Aug 01, 2024
Cheques remain a widely used negotiable instrument in business transactions. As an SME, a bounced cheque can disrupt your business’s financial operations. Understanding the consequences of a bounced cheque becomes even more important when you are seeking msme loan. In this article we will understand about bounced cheques, the reason for their bouncing, their impact on your business, and alternatives to cheques.
What is a Bounced Cheque?
A bounced cheque or a dishonored cheque, occurs when a bank refuses to process a cheque payment.
Common Reasons for Cheque Bouncing
- Insufficient Funds: The most frequent reason for cheque bounce is insufficient funds in the account. When the account balance is lower than the cheque amount, the bank returns the cheque unpaid. This affects your business’s credibility and may also impact your business loan eligibility.
- Account Closure: A closed account dishonors a cheque drawn on it. This situation occurs if the account holder closes the account without informing all parties who have outstanding cheques. For businesses with active loans like term loans or lines of credit, it’s important to update banking information immediately to avoid such issues.
- Stop Payment Orders: When a bank receives a cheque with a stop payment order, it will return it, resulting in a bounced cheque. Though this is a valid reason, it’s important to use this option judiciously to maintain good financial standing.
- Technical Issues: Cheques also bounce due to technical reasons such as signature mismatch, date issues, or differences in the written and numerical amounts. These errors lead to cheque return charges and potential legal complications.

[Source records]
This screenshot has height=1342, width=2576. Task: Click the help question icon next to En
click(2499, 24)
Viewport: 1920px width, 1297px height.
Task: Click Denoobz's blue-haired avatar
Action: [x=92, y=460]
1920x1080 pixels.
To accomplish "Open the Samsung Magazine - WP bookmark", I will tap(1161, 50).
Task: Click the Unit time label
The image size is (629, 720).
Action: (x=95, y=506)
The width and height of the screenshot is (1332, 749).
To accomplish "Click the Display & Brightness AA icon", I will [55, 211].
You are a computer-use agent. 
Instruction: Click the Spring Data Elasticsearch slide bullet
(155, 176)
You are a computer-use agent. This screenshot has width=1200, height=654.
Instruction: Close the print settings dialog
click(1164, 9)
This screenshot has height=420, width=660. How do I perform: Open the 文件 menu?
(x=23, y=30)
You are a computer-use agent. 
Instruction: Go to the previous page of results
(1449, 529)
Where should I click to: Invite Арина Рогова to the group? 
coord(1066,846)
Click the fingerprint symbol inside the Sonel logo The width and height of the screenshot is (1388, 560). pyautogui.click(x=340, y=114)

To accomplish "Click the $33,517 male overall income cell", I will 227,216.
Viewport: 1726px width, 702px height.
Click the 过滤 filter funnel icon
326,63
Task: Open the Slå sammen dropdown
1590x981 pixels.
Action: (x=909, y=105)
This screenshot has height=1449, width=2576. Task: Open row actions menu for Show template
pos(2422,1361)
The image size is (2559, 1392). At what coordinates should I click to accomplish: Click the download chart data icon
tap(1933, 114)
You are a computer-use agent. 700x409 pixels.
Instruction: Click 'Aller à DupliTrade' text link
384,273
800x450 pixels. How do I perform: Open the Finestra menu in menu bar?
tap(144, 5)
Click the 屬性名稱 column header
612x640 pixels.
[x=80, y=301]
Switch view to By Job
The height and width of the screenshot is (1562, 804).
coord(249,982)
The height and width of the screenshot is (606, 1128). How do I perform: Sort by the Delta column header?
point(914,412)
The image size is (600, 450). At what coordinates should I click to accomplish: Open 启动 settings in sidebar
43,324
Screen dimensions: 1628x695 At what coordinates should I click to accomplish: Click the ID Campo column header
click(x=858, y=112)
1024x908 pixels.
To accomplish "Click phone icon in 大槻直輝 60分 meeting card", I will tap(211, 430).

Problem to solve:
Answer from the bounced-cheque article:
(a) What other name does the article give for a bounced cheque?
(b) According to the article, what is the most frequent reason a cheque bounces?
(c) Which three technical reasons for cheque bouncing does the article list?

Reply to the task:
(a) A dishonored cheque.
(b) Insufficient funds in the account.
(c) Signature mismatch, date issues, and differences in the written and numerical amounts.